# Homework Help: Banked Curve and skidding

1. Feb 20, 2014

### PhysicsDerp

1. The problem statement, all variables and given/known data
A curve with a 140m radius on a level road is banked at the correct angle for a speed of 20 m/s. If an automobile rounds this curve at 30 m/s, what is the minimum coefficient of static friction between tires and road needed to prevent skidding?

2. Relevant equations
F_fr = MkN
N = mgcosθ
∑F = ma
∑F_net-x = mv^2/r = Nsinθ

3. The attempt at a solution
I have drawn my xy coordinate system so that the x component is parallel to the curve, and , and found that the normal force is mgcosθ. However, I don't know how to combine my equations together to find an angle theta. Is finding an angle here even the proper approach if the problem does not ask for it? Should I be doing something else instead?

2. Feb 20, 2014

### collinsmark

Hello PhysicsDerp,

Welcome to Physics Forums!

Not sure what that equation is. Oh, wait. I get it: The force of friction, Ffr = μkN, where N is the normal force. Okay, that's good.

Not so fast (see below).

Yes, Newton's second law is important for this one.

Be careful there. It's not quite that simple.
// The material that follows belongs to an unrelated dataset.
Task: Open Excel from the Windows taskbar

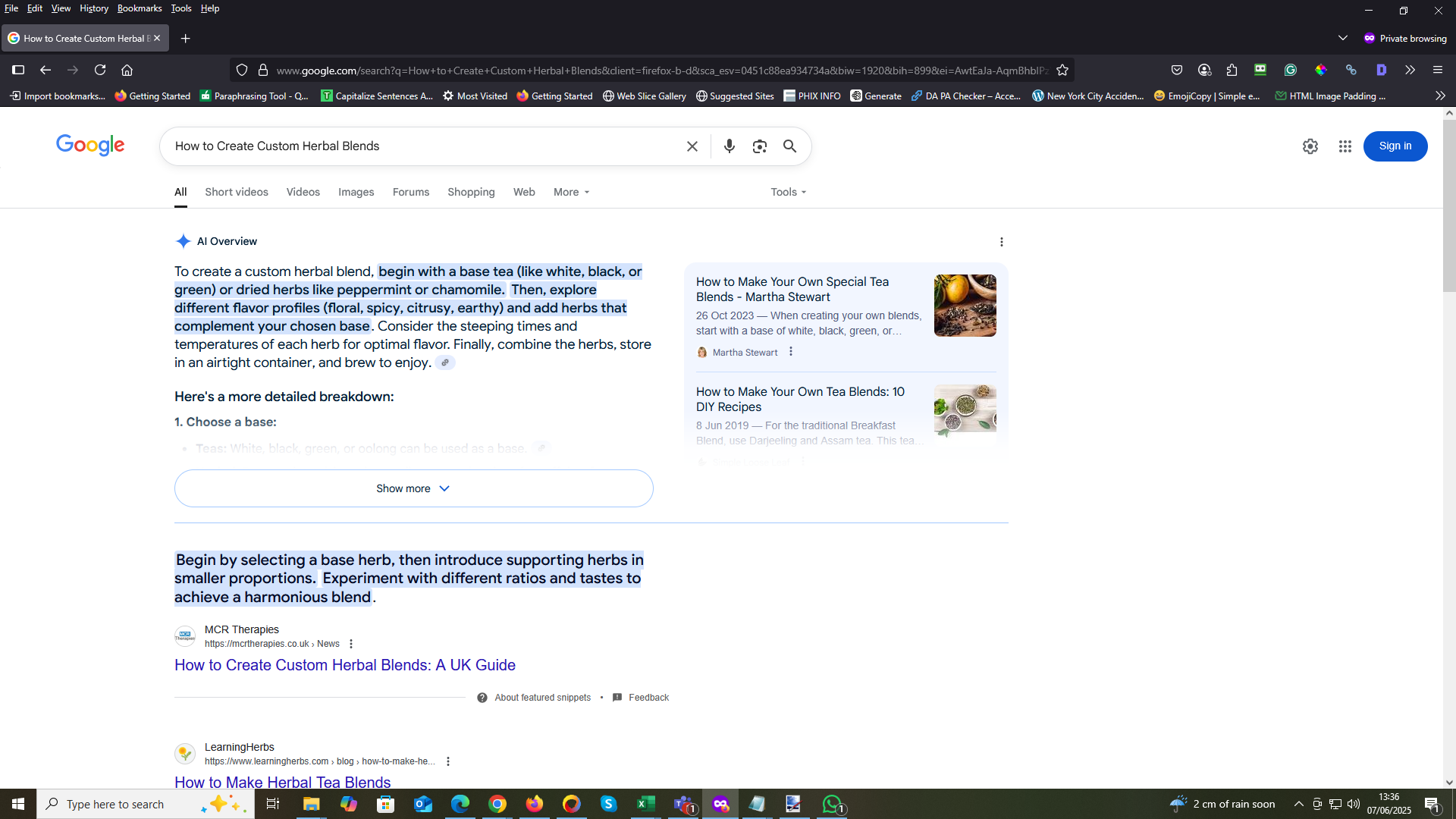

That should work out. Personally, I would have simply stuck with the x-axis on the horizontal direction and the y-axis on the vertical.

I don't think changing the coordinate system such that the x-axis is parallel to the ramp will make the problem any easier. But whatever the case, it should still allow you to find the correct answer.
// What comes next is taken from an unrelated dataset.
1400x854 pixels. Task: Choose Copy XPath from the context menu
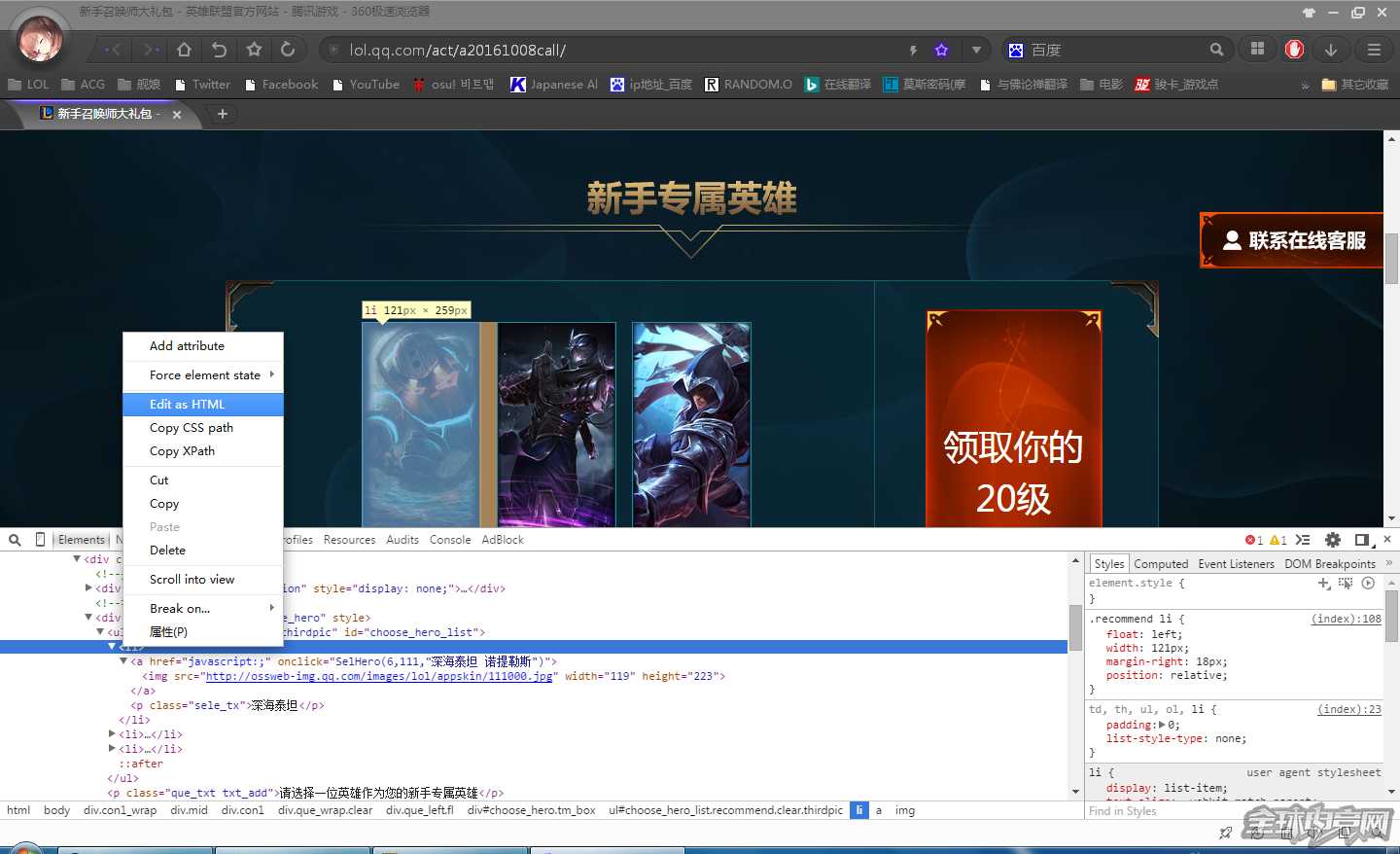point(180,450)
Something is not quite right there.

The normal force would be mgcosθ if the car were just sitting there at rest. But it's not; it's accelerating around the curve. The normal force is more complicated than that (regardless of the choice of coordinates).

You might want to take another look at your free body diagram. Make sure that you have the following forces outlined on it:
• The force due to gravity
• The normal force
• The force of friction
• The resultant force (i.e., the net force)
The resultant (net) force is equal to ma. This is the force equal to the centripetal force.